I spent an interesting hour in the Sussex University library, looking at some 'old friends' - Electromag Theory books. Reading around gave me some insight into the problem. It was the stuff on transmission lines that clinched it.
Without using Maxwell - at least, not explicitly. First, a simple model:
Consider a transmission line with power flowing along it, in the form of an AC signal. Assume it's very long, compared with the wavelength  of the sinusoid  (not necessary but it's nearer the situation of a plane wave through a void).
If the line is terminated (matched) by a resistor  of R ohms where R is the characteristic impedance (root L/C).  All the power flowing on the line will be dissipated; none will be reflected.
The power, dissipated will be V. I .Cos(phase angle). If all the power is dissipated then the phase angle must be zero.  An observer on the line would not know the difference between the line being infinite and the line being terminated properly. If the current and voltage were in phase quadrature, a terminating resistor would not dissipate any  power.
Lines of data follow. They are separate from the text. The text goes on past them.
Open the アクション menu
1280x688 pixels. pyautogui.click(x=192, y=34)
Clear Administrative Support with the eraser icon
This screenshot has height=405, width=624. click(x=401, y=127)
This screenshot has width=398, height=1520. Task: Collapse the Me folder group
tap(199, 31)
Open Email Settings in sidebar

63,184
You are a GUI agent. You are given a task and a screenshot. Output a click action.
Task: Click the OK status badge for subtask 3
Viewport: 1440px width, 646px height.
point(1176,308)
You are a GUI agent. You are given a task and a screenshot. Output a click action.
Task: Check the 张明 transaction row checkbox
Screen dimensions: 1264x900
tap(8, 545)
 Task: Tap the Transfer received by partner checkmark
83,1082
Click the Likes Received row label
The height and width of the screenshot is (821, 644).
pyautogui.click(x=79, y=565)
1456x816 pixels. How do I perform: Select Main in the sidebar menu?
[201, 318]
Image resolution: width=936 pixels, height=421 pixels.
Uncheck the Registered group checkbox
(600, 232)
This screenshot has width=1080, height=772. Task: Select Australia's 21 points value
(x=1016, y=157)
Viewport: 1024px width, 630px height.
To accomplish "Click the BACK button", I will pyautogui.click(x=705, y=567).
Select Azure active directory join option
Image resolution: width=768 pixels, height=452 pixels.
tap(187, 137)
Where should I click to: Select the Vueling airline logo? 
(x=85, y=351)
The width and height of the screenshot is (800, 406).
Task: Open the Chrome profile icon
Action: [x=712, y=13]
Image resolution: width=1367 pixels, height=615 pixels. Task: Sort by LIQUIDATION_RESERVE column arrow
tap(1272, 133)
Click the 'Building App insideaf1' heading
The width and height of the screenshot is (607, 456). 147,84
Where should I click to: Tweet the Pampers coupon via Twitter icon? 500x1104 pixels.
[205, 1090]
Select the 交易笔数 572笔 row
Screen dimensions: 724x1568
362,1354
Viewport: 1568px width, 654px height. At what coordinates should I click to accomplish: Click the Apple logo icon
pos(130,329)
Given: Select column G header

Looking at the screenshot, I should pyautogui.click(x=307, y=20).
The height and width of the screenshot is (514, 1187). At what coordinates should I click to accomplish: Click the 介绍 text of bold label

Same argument but, this time imagine a plane em wave hitting a surface of perfect resistance equal to 377Ω (which is the characteristic impedance of free space). All the power will be dissipated - none will be reflected. The current / B field and voltage / E field need to be in phase for all the power to pass across the boundary. If they are not, some will be reflected.

Once you introduce losses into your transmission line - or a complex refractive index (involving losses) into your wave medium - this phase quadrature is lost.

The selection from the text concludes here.